MCH/BLANK

Official website for Mark C. Hewitt and Blank Productions

Female, 63, student (transcribed)

The first one relates to a dream that I had repeatedly when I was about seven or eight years old. It occurred probably about half a dozen times during that phase of childhood.

I was born in 1944 while the bombing was still at its height. Therefore my mother, father and I went to live with my grandparents in a village near Guildford in Surrey. And that was a three-storey redbrick old Victorian building with a shop on pavement level, and two floors above it the flat where my grandparents lived. On street level behind the house was a very interesting large outhouse with a wooden floor, and an old painting on the wall of a soldier dying by moonlight in the First World War. Lots of old things in there too, but it was largely empty. Below the shop, which I used to love to play in, was a cellar. The shop was an off-licence, Westminster Wine Company. The cellar was immediately below the shop, and of course under the stairs down into the cellar was a space with interesting old objects in it; a Second World War gas mask, a special policeman’s truncheon, an old delivery bike from the shop. And this part of the cellar was full of old wooden beer crates and other interesting things. There was an old store to the street, where there was a side alley, where deliveries were brought into the cellar. But behind there was a further cellar – that was empty except for one or two very old and rather beautiful bottles, which were my discoveries.

In my dream I visit my grandparent’s house and go down into the cellar and the first cellar of course is interesting and full of all these relics of the earlier days of my parents and grandparents. And I decide to push through into the second cellar. It is when I get in there that I see in front of me a very large lion, with a huge shaggy mane.
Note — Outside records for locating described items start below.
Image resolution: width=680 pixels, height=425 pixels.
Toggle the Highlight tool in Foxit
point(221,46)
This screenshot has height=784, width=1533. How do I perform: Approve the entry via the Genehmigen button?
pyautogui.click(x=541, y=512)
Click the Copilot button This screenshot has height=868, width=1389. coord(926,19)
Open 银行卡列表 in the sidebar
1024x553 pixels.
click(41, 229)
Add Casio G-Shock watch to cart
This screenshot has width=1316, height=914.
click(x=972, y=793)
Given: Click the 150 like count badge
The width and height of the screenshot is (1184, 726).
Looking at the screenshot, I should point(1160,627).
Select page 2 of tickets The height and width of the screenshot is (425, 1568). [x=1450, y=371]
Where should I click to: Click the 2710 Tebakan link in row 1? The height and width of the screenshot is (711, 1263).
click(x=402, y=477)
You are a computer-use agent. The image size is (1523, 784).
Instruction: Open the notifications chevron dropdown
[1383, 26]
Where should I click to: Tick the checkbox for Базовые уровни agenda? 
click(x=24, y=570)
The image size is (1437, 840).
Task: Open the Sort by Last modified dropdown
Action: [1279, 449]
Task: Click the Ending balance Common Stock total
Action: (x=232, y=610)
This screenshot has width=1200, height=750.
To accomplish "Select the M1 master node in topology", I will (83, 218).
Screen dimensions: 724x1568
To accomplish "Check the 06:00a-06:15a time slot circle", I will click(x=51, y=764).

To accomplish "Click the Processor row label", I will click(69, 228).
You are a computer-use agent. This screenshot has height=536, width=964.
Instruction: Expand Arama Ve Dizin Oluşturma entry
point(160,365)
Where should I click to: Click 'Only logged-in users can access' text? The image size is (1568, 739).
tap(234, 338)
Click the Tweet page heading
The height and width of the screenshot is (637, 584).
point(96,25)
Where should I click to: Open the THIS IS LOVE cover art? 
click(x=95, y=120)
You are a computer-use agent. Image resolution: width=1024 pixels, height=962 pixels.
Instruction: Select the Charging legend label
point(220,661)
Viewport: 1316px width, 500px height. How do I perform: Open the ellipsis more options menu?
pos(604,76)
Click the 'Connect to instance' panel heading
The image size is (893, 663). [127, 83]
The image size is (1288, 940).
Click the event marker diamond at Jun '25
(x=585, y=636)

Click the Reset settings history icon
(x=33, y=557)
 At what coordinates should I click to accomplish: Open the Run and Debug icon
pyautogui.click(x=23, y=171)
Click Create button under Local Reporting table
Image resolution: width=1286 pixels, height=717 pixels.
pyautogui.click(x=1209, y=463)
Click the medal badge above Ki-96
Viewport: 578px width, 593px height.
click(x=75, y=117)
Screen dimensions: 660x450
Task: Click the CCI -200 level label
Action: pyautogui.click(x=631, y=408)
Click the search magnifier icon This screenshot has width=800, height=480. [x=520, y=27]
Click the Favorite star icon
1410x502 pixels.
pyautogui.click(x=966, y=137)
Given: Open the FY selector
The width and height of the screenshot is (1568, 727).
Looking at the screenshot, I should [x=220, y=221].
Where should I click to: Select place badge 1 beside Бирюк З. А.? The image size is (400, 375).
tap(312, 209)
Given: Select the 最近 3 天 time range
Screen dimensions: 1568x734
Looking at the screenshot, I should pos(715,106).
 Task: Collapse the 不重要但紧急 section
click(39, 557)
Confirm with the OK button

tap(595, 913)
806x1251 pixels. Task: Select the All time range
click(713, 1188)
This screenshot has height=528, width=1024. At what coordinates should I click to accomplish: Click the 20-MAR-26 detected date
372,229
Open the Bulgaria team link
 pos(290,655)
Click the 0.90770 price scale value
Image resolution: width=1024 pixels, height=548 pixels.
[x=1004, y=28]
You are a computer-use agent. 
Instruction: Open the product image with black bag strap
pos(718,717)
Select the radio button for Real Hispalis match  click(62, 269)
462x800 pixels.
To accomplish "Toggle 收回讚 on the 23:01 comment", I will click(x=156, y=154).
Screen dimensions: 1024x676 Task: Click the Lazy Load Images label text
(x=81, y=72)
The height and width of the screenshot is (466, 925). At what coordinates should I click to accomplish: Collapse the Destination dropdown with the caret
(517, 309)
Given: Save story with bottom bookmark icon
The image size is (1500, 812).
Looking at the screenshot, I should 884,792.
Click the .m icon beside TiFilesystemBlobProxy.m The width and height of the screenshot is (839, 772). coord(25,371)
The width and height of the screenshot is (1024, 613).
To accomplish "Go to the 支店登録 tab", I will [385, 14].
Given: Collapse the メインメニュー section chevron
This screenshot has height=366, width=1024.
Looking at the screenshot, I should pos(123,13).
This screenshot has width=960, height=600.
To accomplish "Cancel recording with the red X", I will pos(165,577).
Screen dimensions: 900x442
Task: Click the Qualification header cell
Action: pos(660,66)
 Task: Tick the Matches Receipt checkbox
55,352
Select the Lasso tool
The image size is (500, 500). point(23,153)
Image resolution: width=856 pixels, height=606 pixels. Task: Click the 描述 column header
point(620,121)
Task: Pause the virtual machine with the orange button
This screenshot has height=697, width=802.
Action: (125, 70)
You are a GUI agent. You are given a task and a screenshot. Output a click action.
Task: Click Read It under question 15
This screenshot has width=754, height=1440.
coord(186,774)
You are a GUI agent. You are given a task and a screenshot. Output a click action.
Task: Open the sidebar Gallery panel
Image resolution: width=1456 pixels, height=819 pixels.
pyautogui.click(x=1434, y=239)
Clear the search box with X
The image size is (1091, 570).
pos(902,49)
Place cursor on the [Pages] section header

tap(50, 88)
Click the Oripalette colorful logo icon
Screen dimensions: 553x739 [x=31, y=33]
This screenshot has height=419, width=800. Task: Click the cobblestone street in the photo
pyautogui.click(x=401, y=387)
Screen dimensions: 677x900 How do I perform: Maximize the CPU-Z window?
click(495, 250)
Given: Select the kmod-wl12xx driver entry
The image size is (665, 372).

It opens its mouth and roars and I am fascinated by it; afraid though not terrified, but notice then that I am utterly paralysed and rooted to the spot, and that’s when the dream ends.

I’ve other dreams with reference to my grandparent’s place. Dreams that I could fly down the stairs from the upper floor of the flat to the lower. Typical flying dreams that I think people often have. And much of it was related I think to the fact that I felt very secure at my grandparent’s.

We moved away from there after about 18 months when the war ended in Europe. Nevertheless the theme of redbrick Victorian houses, which have always been attractive to me, for some reason or another, later persisted in my dreams which I had continuously throughout my life. Although it is not always the same house, it is often a different redbrick house or a large flat in a very old redbrick house, but it’s always Victorian. In some of the dreams I have bought the house at a cheap price because its dilapidated and I have to do it up, but I never quite get round to doing it up. And I live in only a small part of it, and then every now and then I go out into a larger part of the house and realise that Its still dilapidated and I hadn’t done it up as I had intended. At other times I find that I am trying to explore it and I get to the other side of the house and can’t get back. Sometimes I’m trying to explore it and the entrances to other rooms become impossibly difficult to get through. Like having to climb up a sheer wall and then squeezing through a tiny gap at the top, or squeezing through a door that is far too small. Once I went outside the house and walked round the outside of it and noticed that it had life-size niches in the walls all the way round, and in each niche was a classical statue in pale stone. The theme is always the same – I have this wonderful large old house, but I am only inhabiting a small part of it.

The redbrick dreams usually occur about every two or three months, as I’ve got older less often. They were always accompanied by a feeling of frustration that I had occupied only a small part, or that I hadn’t refurbished the buildings, which were beautiful. It refers to my creativity and that I never made the most of what I’ve got.